Pues bien, si se analizan las recientes
elecciones a la luz de este sentido ético de la política no será difícil
concluir que la virtud no ha triunfado en ninguna parte y el vicio se
ha impuesto por doquier. Comencemos por Cristina Kirchner: una
delincuente que debiera estar hace tiempo en la cárcel, responsable del
mayor latrocinio que registra la larga y rica historia del latrocinio
nacional, que ha dejado tras doce años de desgobierno un cúmulo inédito
de ruinas, no sólo sigue impunemente libre sino que se da el lujo de
presentarse como candidata a una banca en el Senado y, si nada la
detiene, a partir de las próximas elecciones de octubre accederá a esa
banca. Primera o segunda, ¿qué importancia tiene? Voto más, voto menos,
la soberanía popular la ungirá con esa elevada magistratura. Ahora, ¿qué
decir de una sociedad que tolera semejante enormidad? ¿Qué pensar del
resto de la clase política y dirigente que guarda silencio cómplice ante
tamaño atentado a la moral pública? Una sociedad mínimamente sana no
toleraría esta situación de radical injusticia y reaccionaría con toda
su fuerza. El solo hecho de que Cristina sea candidata basta y sobra
para desnudar la miseria moral de esta democracia.
Pero
¿y los otros candidatos de la llamada oposición? No son mejores si se
tiene en cuenta que casi todos ellos son peronistas reciclados, esto es,
antiguos compañeros de ruta y colaboradores del kirchnerismo,
corresponsables con él del desastre nacional.
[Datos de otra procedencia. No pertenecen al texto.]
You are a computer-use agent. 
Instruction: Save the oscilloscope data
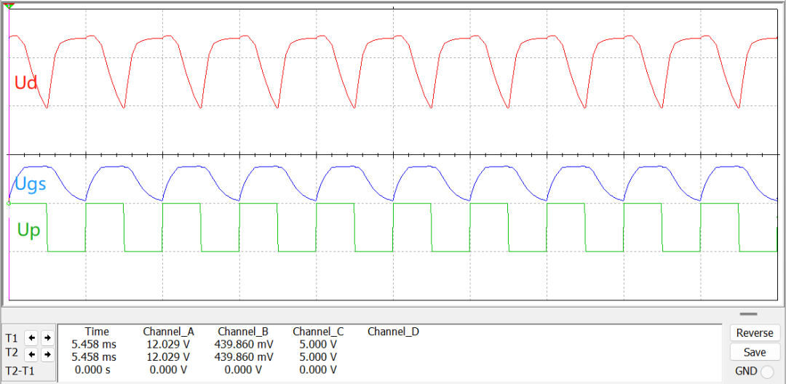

En cuanto al oficialismo, lejos de ser
una solución es parte del problema. Macri y sus acólitos carecen de toda
solvencia política y no van más allá de un craso sentido ingenieril de
la cosa pública. Por otra parte, y esto es lo más grave, sirven por
igual los dictados de la tiranía del Nuevo Orden: ideología de género,
promoción de la contranatura elevada a política de estado, derechos
humanos con su secuela de presos políticos, ecología, sometimiento a la
usura internacional, cultura de la muerte y un largo etcétera.
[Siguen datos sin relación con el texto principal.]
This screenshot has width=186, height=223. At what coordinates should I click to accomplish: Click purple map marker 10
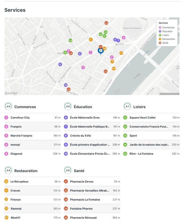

Lo que queda del resto de la pipirijaina
política (según el buen decir de Anzoátegui) son los grupúsculos de la
izquierda anacrónica y patética cuyo formidable poder de agitación
social no corre parejo con la magra cosecha de votos, las sectas
humanistas y ecologistas y, cerrando el cuadro, los representantes del
grotesco como “los candidatos del Papa” o viejos futbolistas que blanden
garrotes.
Por fuera del “sistema” se alinean
finalmente las organizaciones subversivas de piqueteros, los cuadros y
la tropa de la guerra social y los nuevos malones del indigenismo
mapuche.
En suma: la Patria agoniza mientras los políticos se disputan el pobre botín de unos pocos miles de papeletas.